# Instructions to follow
Exactly how many lines in this data contain the word "computer"? Only the number should be given.

# Task inputs
********

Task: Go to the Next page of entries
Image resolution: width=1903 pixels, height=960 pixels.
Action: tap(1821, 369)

********

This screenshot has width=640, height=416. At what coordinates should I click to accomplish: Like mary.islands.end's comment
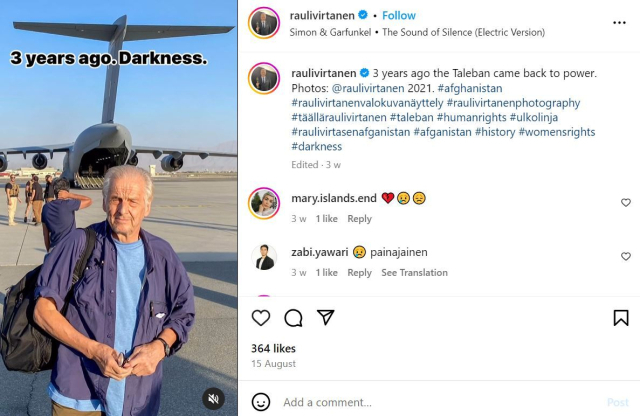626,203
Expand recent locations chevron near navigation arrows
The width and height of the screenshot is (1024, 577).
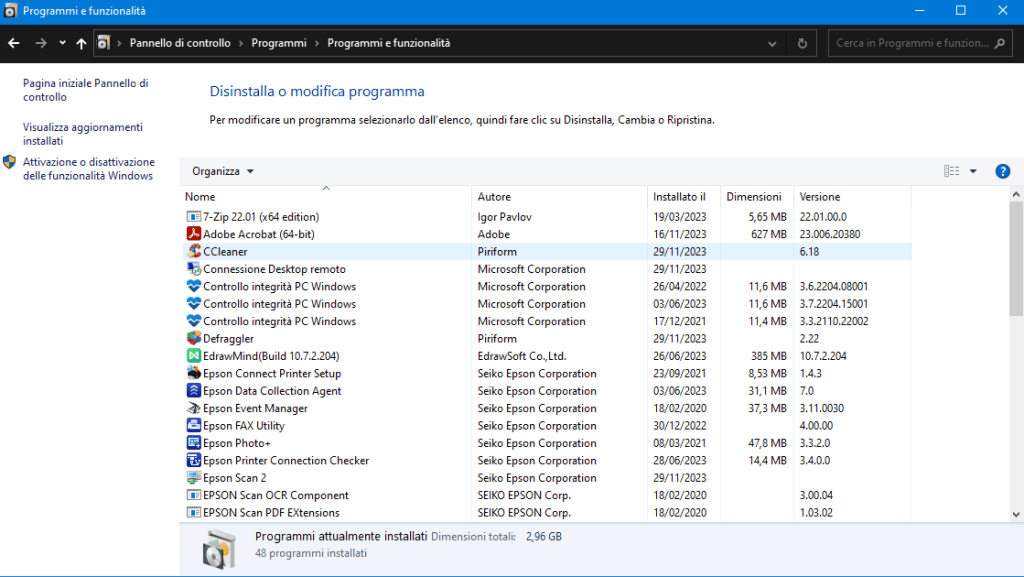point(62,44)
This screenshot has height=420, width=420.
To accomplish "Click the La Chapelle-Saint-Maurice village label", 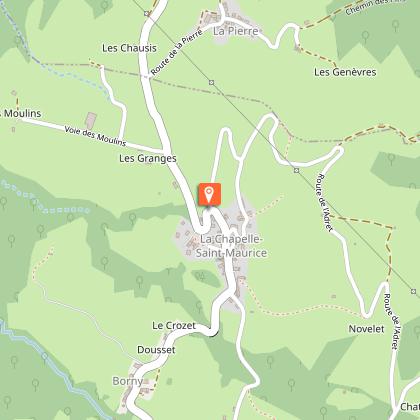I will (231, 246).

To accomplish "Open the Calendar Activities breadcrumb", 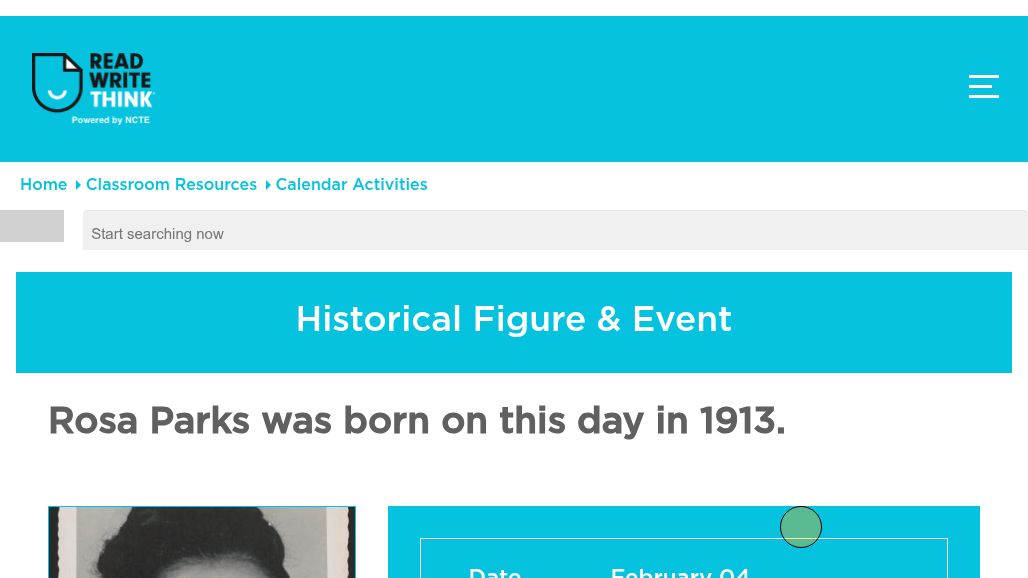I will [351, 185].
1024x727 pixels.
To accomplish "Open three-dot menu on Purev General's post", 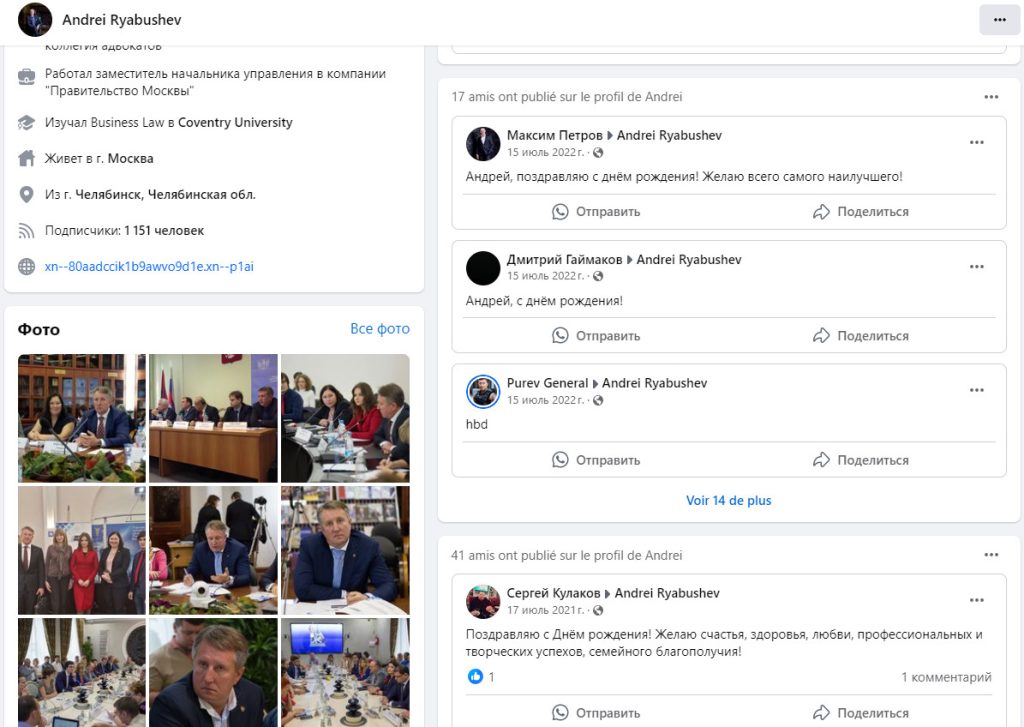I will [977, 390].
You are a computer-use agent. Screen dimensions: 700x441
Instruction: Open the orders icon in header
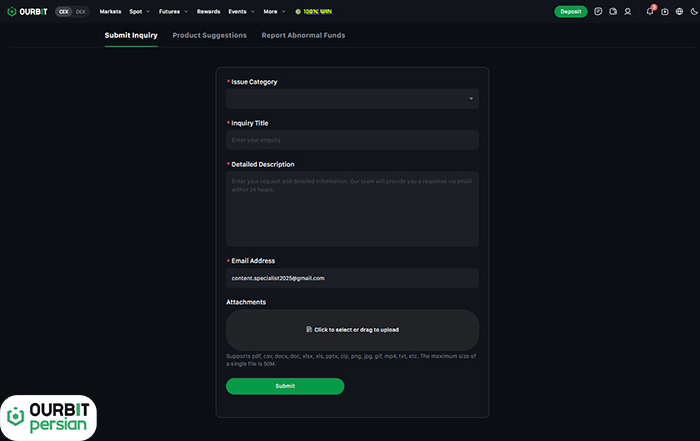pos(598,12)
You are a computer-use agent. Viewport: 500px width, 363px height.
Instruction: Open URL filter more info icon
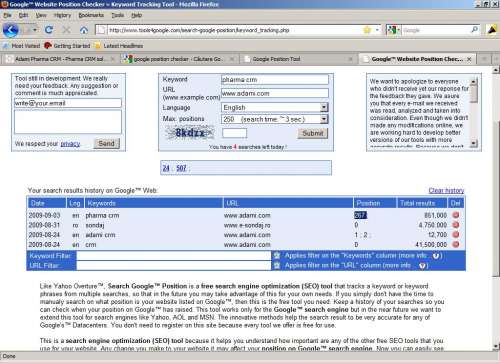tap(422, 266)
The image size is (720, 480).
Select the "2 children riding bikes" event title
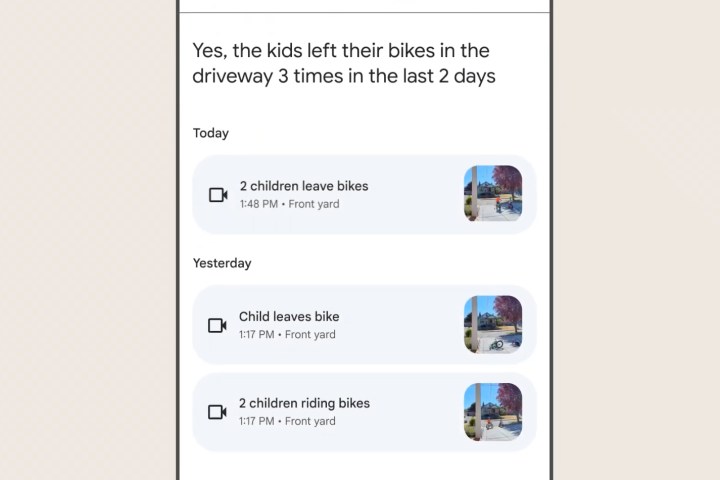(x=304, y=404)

********

# Result of the exercise
2